This is an important issue, and I'm glad Pondiscio and Joanne Jacobs have put it out there. Many, even most, of the charter (and private) schools offer the same "all fuzzery, all the time" curricula and instruction as your neighbourhood Everyday Math Academy. They can and do get better results (in some cases, but not in most) by creating an achievement-focused school climate, hiring young people with loads of energy (who rarely stay for long), having a certain selection bias -- not necessarily the accused "creaming" of high performers, but simply the ability to select students whose families support the "mission" of the school -- and the ability to remove students who are clearly dysfunctional or misplaced.In a follow-up, my email correspondent suggested I point out that not all charter schools are fuzzy:
Nevertheless, schools like KIPP and HSA* (who are firmly committed to fuzzery) could and should do much, much better and probably would do so with a better-constructed curriculum. They need to start out with an intensive compensatory model (DI or DI-like) that gradually morphs into more student-led investigative and project-based work. Morningside does this (Catherine, you may not see that so much at the summer session, because the summer school is not organized like the full-time school) with empirical evidence of success. The students need to develop the critical foundation skills early and fluently and then there can be more balance between teacher-directed instruction and student investigation (still pretty teacher-directed).

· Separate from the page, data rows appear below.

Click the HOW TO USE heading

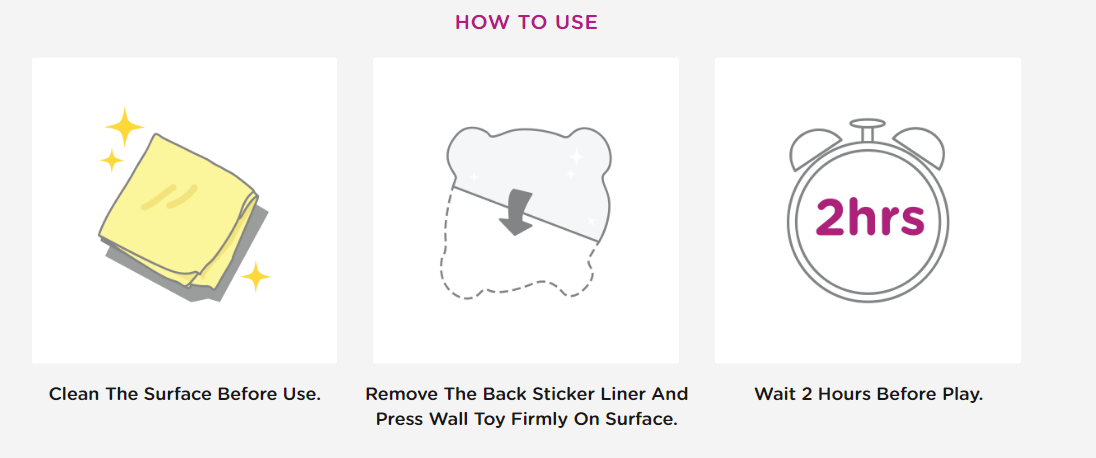526,22
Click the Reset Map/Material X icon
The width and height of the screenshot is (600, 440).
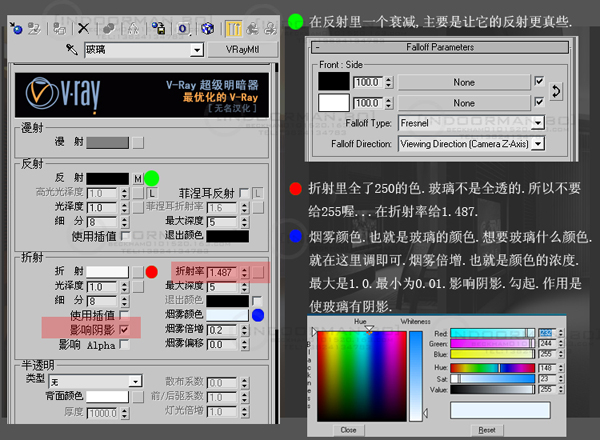pos(83,28)
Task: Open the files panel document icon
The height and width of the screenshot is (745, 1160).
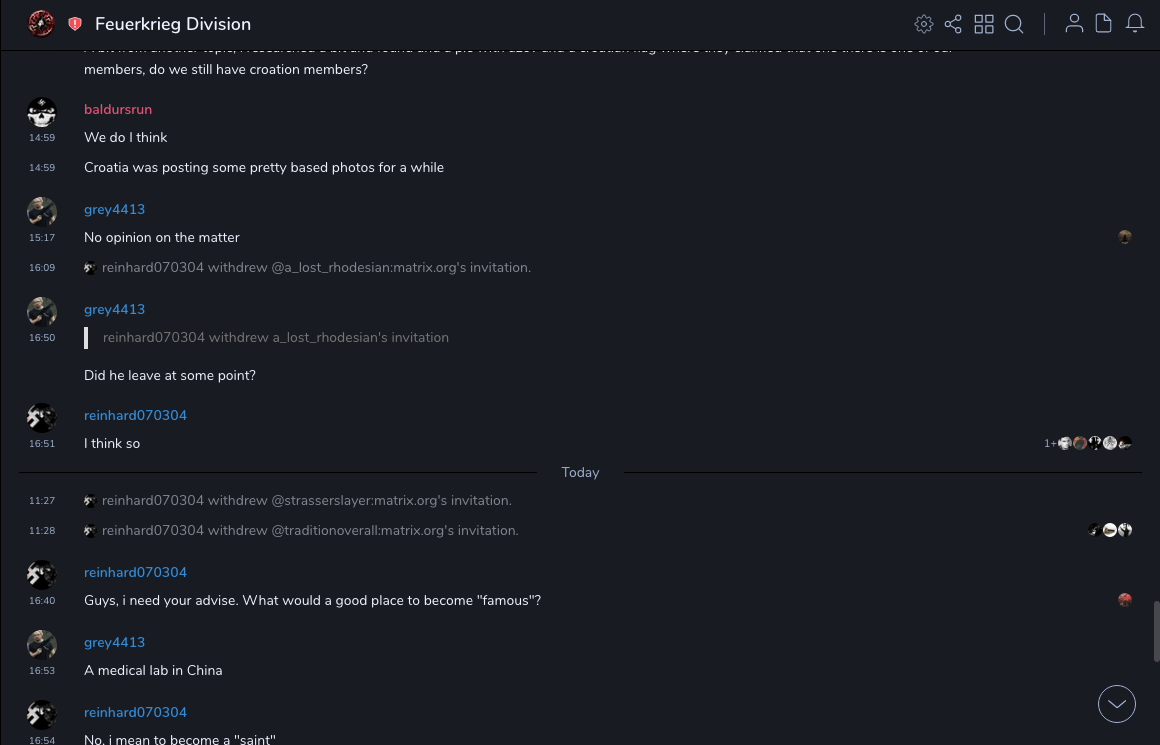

All the hoopla about teacher accountability, incentive schemes etc. is missing the mark. It's like saying we're going to hire the top doctors and forbid them to use antibiotics, effective surgical techniques or diagnostics and simply command them to "heal the sick."
Right.
What I see is few to NO "bad teachers" in the last 15 years -- the demands of the job are such that those who can't, quit or are pushed out. Not publicly "fired" but counseled out. There are incredibly talented and hard-working (and smart and well-educated) people in the ranks now, but weak curricula and demands for "all fuzzery all the time" seriously handicap them -- and the students.
The Charter Day School has a significant precision teaching component.
The Arthur Academy has strong Direct Instruction and Core Knowledge elements.